APTOPIX Virus Outbreak New YorkPatients and medical workers wear personal protective equipment due to COVID-19 concerns outside the emergency room at NYU Langone Medical Center, Monday, April 13, 2020, in New York.John Minchillo

An online dashboard that tracks the global number of confirmed coronavirus cases, maintained by Johns Hopkins University, late Monday night showed the number of cases at than 2 million.

The site was later adjusted to state 1.9 million cases worldwide. It was not immediately clear why the numbers changed. Of those 1.9 million cases, nearly 120,000 people have died, while nearly 449,600 have recovered.

The U.S.

The number of cases in the US is now more than 582,000, with 120,000 deaths - 100,000 of them in New York.

New York's governor Andrew Cuomo said on Monday the state had seen its death toll from coronavirus top 10,000 - only around a month since it registered its first fatality.

There were 671 new deaths on Sunday, the first time in a week the daily toll dipped below 700. But Cuomo said the count has been "basically flat at a horrific level of pain and grief and sorrow." New York has now reported 10,056 deaths since early March.

"This virus is very good at what it does. It is a killer,'' Cuomo said during a state Capitol news briefing. Meanwhile, hospitals are still getting about 2,000 new patients a day, he added.

Asia

China, where the pandemic began, reported 89 new virus cases on Tuesday, 86 of them among travelers arriving from abroad, but no new deaths. The country’s total death toll stood at 3,341 out of 82,249 cases.
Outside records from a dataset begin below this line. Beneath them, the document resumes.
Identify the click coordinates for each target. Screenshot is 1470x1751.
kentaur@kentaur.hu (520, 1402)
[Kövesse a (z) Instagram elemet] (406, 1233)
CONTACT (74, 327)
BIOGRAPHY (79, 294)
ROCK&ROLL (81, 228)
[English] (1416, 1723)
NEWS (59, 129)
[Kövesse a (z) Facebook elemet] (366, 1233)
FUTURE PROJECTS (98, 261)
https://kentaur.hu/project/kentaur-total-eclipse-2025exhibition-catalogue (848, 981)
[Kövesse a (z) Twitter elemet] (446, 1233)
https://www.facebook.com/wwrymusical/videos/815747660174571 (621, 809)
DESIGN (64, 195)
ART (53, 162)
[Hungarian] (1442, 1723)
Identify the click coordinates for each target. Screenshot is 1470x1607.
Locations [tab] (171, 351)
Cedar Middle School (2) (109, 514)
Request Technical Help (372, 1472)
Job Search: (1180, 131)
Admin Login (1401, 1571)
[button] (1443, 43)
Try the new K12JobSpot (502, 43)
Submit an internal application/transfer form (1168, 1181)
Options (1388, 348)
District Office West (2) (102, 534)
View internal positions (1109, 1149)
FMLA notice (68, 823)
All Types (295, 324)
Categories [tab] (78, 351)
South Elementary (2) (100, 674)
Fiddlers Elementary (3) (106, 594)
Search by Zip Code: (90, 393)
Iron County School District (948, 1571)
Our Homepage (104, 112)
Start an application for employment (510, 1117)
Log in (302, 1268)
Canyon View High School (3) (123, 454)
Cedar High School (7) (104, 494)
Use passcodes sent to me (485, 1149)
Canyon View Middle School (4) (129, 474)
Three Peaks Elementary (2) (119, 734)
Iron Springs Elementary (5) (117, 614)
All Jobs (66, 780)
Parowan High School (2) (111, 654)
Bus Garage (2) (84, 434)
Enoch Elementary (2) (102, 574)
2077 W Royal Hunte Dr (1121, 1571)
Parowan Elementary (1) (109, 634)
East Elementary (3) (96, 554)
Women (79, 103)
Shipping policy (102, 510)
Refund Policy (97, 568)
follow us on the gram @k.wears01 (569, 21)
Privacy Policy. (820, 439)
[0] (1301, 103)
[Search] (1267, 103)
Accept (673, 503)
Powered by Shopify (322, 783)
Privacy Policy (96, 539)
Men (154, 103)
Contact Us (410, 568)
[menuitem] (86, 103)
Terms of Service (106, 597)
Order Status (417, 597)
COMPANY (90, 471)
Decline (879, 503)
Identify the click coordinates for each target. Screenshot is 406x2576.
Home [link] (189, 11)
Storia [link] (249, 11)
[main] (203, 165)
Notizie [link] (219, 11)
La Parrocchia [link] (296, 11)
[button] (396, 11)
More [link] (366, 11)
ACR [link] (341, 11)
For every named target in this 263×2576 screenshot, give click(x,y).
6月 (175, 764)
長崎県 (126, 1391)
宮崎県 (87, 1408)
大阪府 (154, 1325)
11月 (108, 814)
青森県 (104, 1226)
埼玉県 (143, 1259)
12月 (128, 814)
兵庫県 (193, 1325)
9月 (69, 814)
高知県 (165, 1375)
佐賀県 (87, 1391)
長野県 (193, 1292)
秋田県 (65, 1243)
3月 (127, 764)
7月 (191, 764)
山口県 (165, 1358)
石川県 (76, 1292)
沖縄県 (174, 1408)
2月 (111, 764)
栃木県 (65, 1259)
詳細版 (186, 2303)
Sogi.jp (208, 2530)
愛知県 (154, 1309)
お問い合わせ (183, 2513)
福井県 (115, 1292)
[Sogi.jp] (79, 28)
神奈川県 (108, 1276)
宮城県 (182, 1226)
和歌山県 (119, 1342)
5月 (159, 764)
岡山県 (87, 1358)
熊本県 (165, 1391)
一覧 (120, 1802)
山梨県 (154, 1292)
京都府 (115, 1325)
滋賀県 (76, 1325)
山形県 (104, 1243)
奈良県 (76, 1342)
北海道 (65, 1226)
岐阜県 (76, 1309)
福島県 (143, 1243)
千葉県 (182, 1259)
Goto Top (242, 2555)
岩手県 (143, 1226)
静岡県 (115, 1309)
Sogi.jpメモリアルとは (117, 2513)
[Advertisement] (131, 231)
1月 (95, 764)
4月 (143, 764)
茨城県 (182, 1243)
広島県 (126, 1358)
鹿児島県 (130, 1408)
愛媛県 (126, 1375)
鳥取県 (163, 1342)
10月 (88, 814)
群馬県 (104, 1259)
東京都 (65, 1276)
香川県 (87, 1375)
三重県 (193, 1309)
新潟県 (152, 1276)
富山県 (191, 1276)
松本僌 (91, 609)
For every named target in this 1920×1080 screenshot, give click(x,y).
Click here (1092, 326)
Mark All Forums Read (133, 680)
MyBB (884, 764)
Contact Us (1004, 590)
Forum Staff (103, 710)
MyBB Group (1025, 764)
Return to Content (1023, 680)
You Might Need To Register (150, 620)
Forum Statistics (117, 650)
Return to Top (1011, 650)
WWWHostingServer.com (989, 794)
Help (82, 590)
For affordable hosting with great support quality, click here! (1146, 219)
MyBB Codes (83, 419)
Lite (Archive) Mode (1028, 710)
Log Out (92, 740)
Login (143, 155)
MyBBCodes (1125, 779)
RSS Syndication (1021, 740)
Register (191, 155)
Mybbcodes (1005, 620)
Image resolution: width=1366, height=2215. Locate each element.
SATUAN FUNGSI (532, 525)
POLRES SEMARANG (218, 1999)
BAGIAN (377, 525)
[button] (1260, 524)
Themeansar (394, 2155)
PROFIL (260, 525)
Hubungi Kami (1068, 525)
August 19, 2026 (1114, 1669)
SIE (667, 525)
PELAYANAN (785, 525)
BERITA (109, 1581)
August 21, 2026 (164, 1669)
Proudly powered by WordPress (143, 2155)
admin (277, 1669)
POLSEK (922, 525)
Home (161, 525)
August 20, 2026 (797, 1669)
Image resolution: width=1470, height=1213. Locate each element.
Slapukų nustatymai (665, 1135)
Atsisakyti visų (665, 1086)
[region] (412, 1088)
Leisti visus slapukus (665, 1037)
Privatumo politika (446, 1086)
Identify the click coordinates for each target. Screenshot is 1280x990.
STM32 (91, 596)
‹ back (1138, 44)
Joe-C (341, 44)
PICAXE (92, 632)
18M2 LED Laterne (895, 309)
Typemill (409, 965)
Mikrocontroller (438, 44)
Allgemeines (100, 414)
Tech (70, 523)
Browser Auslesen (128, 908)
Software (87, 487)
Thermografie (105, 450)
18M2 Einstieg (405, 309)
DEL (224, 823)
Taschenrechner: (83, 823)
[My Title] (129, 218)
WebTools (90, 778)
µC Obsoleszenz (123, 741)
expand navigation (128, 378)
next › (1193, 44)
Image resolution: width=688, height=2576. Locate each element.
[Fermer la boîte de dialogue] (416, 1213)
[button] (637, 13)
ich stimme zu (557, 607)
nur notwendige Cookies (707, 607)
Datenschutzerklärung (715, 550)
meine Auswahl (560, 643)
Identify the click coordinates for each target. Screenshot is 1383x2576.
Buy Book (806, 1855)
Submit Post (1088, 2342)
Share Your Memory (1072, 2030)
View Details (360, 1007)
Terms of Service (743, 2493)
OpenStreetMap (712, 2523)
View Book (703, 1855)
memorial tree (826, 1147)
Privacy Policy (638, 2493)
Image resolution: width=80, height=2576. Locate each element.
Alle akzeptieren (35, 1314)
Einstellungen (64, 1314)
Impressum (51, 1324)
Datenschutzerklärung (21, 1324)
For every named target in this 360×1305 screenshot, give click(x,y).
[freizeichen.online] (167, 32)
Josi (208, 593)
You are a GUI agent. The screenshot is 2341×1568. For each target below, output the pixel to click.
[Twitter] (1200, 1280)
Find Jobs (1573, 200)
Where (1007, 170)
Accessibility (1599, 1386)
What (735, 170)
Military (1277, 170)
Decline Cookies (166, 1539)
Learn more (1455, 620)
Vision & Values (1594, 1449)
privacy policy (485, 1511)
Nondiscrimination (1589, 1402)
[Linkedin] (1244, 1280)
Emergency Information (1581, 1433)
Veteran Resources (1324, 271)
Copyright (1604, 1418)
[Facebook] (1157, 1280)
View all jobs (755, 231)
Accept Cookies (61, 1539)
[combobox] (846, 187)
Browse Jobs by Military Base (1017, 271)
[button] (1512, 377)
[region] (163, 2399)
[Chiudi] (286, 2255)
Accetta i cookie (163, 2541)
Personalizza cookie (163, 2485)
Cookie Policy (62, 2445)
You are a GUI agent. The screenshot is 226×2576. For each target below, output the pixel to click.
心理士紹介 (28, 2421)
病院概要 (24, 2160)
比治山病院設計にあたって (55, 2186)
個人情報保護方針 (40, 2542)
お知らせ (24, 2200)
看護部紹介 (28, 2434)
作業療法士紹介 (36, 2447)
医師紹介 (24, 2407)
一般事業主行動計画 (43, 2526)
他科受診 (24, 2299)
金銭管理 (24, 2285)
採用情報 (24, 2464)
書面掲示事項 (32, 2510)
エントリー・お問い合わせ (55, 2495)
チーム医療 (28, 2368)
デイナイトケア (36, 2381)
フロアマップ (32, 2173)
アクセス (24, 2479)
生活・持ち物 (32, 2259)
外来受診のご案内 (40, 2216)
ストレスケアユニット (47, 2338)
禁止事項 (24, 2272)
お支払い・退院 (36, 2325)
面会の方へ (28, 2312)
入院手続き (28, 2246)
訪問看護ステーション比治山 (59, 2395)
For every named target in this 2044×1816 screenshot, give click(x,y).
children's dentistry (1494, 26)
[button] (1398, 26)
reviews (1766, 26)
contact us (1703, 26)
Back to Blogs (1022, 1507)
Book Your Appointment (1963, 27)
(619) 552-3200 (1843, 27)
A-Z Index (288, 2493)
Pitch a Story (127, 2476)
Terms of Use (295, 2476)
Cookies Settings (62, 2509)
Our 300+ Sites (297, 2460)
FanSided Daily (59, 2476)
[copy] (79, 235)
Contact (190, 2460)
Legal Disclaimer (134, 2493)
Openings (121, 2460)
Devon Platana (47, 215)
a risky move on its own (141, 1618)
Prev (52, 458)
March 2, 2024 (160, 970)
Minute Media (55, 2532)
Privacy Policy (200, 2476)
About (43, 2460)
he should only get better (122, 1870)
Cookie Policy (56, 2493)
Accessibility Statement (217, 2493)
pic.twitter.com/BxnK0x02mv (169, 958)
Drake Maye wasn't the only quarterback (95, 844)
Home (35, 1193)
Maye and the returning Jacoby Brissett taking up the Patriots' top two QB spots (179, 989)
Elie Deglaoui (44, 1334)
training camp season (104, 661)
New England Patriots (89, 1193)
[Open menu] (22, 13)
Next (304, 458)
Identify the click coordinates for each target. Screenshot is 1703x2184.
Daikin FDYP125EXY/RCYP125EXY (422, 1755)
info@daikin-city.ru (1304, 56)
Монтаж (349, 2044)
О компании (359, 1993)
South Korea on Tuesday reported its 13th day in a row with fewer than 100 confirmed cases of the virus, as infections continued to wane in the worst-hit city of Daegu and nearby towns. In early March, the country was reporting about 500 new cases per day.

'We do a lot'

Meanwhile, a senior politician in one of the few countries in Europe not to impose a France or Italy-style lockdown - Sweden - told Euronews on Monday that his government should be judged at the end of the crisis on whether its approach as worked.

Sweden's Minister for EU Affairs Hans Dahlgren said that despite Sweden not closing workplaces or bars and restaurants - as has been seen in France, Italy, Spain and elsewhere - and a rising death toll from coronavirus, the country was taking the pandemic seriously.

Read more: Is Sweden's COVID-19 strategy working?

"I think we do a lot to fight this pandemic, to help stop the spread of this virus and also to protect those who are most vulnerable," he said.

"We have forbidden the universities and schools to continue with the education; we have forbidden visitors to visit the homes of the elderly; we've really encouraged everyone over 70-years-old to stay at home; we encourage everyone who can, to work from home."

As of Monday 13 April the country has more than 10,000 confirmed cases and over 900 deaths linked to the coronavirus, but Sweden's neighbours Denmark, Finland, and Norway, were among the first European states to impose lockdowns as the virus spread.